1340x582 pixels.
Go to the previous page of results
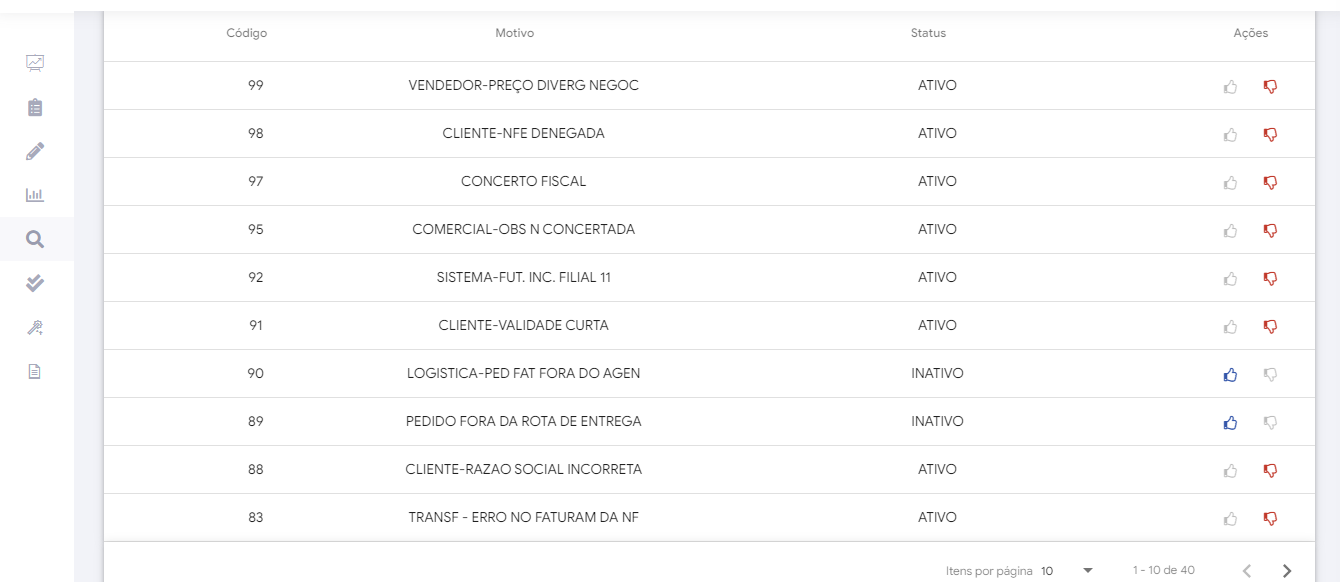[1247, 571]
——————————
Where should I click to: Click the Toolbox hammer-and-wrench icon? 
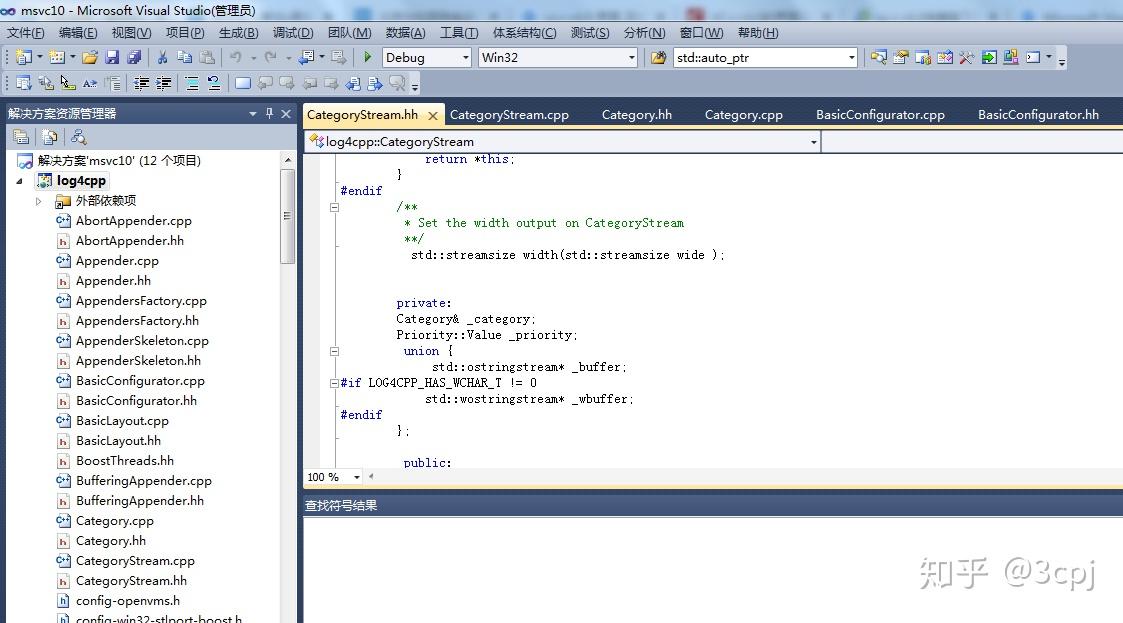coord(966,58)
——————————
Problem
Find every line in the entries above that contains the word "icon", and copy each one in full.

Solution to the exercise
Where should I click to: Click the Toolbox hammer-and-wrench icon? 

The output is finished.